Fue cerca de la basílica de San Juan de Letrán cuando se escucharon dentro del ataúd unos ruidos por demás extraños similares a golpes que de tan fuertes se oían hasta fuera del coche que trasportaba el cuerpo. El tórax del Papa Pío XII había explotado. Al llegar al vaticano fueron convocados de urgencia los mejores embalsamadores de la ciudad eterna para ver qué se podría hacer, dado que el cuerpo debía ser expuesto ante los fieles.
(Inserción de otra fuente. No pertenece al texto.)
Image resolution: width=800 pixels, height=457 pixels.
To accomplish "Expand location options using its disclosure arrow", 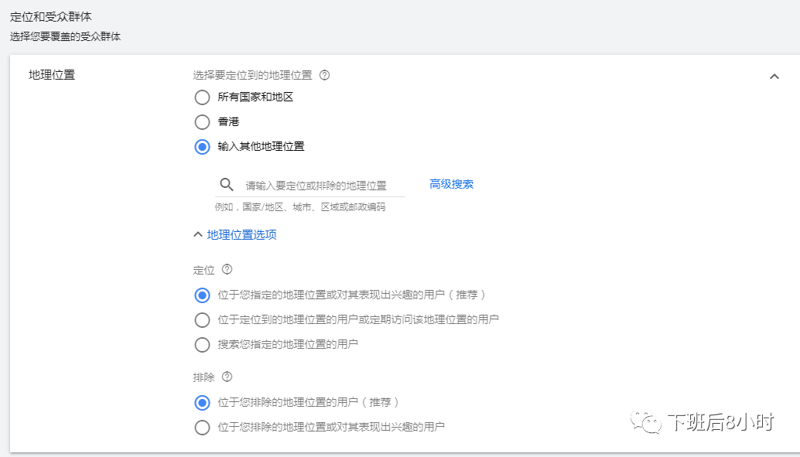I will 200,234.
Los médicos tanatólogos no sabían por dónde comenzar, dado el estado en el cual se encontraba el cadáver y la celeridad con la que había que exponerlo. Comenzaron su tarea, pero el daño causado por Galeazzi era casi irreversible. El rostro del Papa comenzó a desmembrarse e incluso se le cayó el tabique nasal. El espectáculo que presenciaron miles de peregrinos haciendo cola para rendirle homenaje fue tremendo y además sus facciones comenzaron a tomar un color verdoso, anguloso y tétrico, parecidas a las de Nosferatu.
La noche del 11 al 12 de octubre fue necesario cerrar la basílica de San Pedro para realizar nuevas intervenciones en el cadáver a punto de tener que colocarle una máscara de cera sobre el rostro del venerado pontífice y elevar la tarima de tal manera que no se lo pudiera apreciar de cerca.
Un nuevo problema fue depositar el cuerpo en el ataúd con el cual sería sepultado en las grutas vaticanas, frente a la capilla leonina, cercana a la tumba de San Pedro. El cuerpo se desarticulaba, así que hubo que atarlo con finísimas tiras de seda para que pudiera ser trasladado al ataúd. De esa manera, pudo ser puesto en el cajón, y por fin, descansar en paz, frente a la tumba de Pedro. Tal fue la horrorosa impresión que dejaron sus funerales que sus sucesores Juan XXIII y Pablo VI ordenaron por escrito no utilizar nada fuera de lo común y lo normalmente estipulado por la medicina para la conservación de un cuerpo.
El 25 de octubre de 1958, Galeazzi-Lisi fue despedido por el Colegio Cardenalicio, que lo reemplazó por el profesor Antonio Gasbarrini (integrante del equipo asistencial del Papa) y además fue expulsado del Colegio Médico por comportamiento indigno. El sucesor de Pío XII, el Papa Juan XXIII, lo desterró del Vaticano de por vida. En 1960 el embalsamador fracasado escribió un libro titulado “Dans l’ombre et dans la lumière de Pie XII” (Bajo las luces y las sombras de Pío XII) que fue publicado por la editorial francesa Flammarion. Allí mostró fotografías de Pío XII durante su agonía. El médico y embalsamador inhábil murió en 1986.
Está visto: ser Papa no siempre es garantía de tener un funeral en paz.